Work request A.
Answer these from the article on Carlos Umana's death in jail, one line per answer:
(i) In lieu of what amount was Umana booked into the jail?
(ii) In what year did the jail open an acute care unit in its own health ward?
(iii) At what time was Umana pronounced dead?
Work request B. List every calendar date, given as a month and day, that appears in the article on Carlos Umana's death in jail.

Provided passage.
##########
Umana was booked into the jail in lieu of $100,000. Prosecutors charged him with first-degree felony attempted murder. Martinez said within a few days of Umana's arrest, she took the jail his medications. Jail staff wouldn't take the pills, but did write down the prescriptions, she said.

It's not clear when Umana stopped consuming food and water. DeNiro said Umana had been in the jail's health unit but was removed for bad behavior. DeNiro declined to elaborate.

Jail staff moved Umana to the administrative segregation unit. The unit has a higher level of security and each inmate there has a cell to himself. Each cell has a drinking fountain and meals are provided to the inmates.

Martinez said she saw her son a few days after Christmas. Then Umana lost his visiting privileges due to misbehavior. Martinez said she has never been told what her son did wrong.

On Jan. 20, staff decided to return Umana to the health unit. DeNiro said Umana's refusal to consume food or water was just one reason for the move. DeNiro again declined to elaborate, but he did say that prior to 2008, a patient with Umana's problems would have been moved to a hospital. In 2008, the jail opened an acute care unit in its own health ward.

"One of the challenges we're facing right now is because we opened the acute unit to save money, we're dealing with sicker inmates than we were dealing with in the past," DeNiro said.

On Feb. 8, Martinez said, a female jail employee called her to say Umana was refusing to eat and had taken only two showers since his arrival at the jail. According to Martinez, the woman said jail staff were having a meeting that day to decide what to do.

Martinez was allowed to see her son three days later. From the other side of the protective glass, Martinez said she could tell Umana was in trouble. He was thin, his eyes were sunken and he had trouble holding up his head. He said something about the water in the jail being too hot.

"He says, 'Mom, I need to get out of here. I won't make it in here,' " Martinez recalled.

The woman jail employee called Martinez the next day to ask how the visit went. Martinez told her Umana was not well. Martinez said she assumed the jail would take care of the problem. Meanwhile, Umana's court case was delayed while the judge and the attorneys waited for results from a mental health professional about whether Umana was competent to stand trial. The results of that review have not been made public.

The last time Carlos Umana was seen with food was five days before his death, and even then he was only "picking" at his meal, according to a medical examiner's report Martinez's family shared with The Tribune. About 6 a.m. on Feb. 27, a guard performing a regular check found Umana kneeling over the toilet in his cell.

Umana did not respond to the guard's calls. When staff entered the cell, Umana was unconscious. An IV was started, he was placed on a stretcher and staff began performing CPR.

At 6:42 a.m., as staff were preparing to wheel him to an ambulance, Umana was pronounced dead.

Martinez received a telephone message from someone on the jail staff telling her to call back right away to discuss her son. Martinez believed the message would be news that Umana had made a turn for the better. When Martinez called, she couldn't believe what she was hearing when a jail employee said Umana was dead.

Postmortem tests did not find the presence of any drugs — an indication Umana was not taking medications for his mental illness. In his report, the medical examiner ruled the manner of death was natural causes due to starvation and dehydration, but the medical examiner listed Umana's mental illness as a likely contributing factor.

DeNiro said the jail is continuing to investigate Umana's death. DeNiro did not know when that investigation would be complete. Martinez and her family have consulted with an attorney but no legal action has been taken.

Martinez cremated Umana. A brown rectangular urn with the ashes now sits on her living room table. She doesn't know what she'll do with her son's remains.

"He always wanted to come home," she said, "so I figure he's home now."

ncarlisle@sltrib.com

Twitter: @natecarlisle

Editor's note: The Tribune has taken still images from the video produced by Umana's family to show the difference between when Umana entered the jail and what he looked like at his funeral. The video itself is no longer linked to in this story.
##########
Data extract.

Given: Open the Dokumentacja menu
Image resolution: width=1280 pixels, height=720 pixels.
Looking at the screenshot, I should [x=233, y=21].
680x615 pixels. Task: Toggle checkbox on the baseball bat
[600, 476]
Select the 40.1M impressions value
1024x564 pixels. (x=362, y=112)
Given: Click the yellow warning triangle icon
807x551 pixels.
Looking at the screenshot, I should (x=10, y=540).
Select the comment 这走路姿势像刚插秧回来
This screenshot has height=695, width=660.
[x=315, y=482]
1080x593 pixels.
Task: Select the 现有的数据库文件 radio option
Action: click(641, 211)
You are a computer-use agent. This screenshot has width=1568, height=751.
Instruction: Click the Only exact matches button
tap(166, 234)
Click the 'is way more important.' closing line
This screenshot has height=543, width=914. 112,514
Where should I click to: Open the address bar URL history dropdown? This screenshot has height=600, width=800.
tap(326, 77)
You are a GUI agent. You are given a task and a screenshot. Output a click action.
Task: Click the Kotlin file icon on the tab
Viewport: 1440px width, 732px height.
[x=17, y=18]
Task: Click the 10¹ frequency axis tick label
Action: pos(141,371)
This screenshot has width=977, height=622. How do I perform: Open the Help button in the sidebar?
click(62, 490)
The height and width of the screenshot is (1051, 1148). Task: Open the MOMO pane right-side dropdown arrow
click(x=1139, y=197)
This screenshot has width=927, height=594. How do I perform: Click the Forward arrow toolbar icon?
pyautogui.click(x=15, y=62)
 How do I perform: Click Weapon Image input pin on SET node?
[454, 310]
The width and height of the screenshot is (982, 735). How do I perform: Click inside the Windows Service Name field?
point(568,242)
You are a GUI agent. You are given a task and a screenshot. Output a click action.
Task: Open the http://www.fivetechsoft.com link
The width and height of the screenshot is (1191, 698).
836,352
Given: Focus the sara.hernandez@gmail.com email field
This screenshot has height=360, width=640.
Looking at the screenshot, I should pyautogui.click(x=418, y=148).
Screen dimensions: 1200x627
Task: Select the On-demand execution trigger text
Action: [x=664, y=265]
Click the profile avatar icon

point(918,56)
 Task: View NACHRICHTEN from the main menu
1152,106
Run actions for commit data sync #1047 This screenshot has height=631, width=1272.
##########
Response A.
(i) $100,000
(ii) 2008
(iii) 6:42 a.m.

Response B.
Jan. 20
Feb. 8
Feb. 27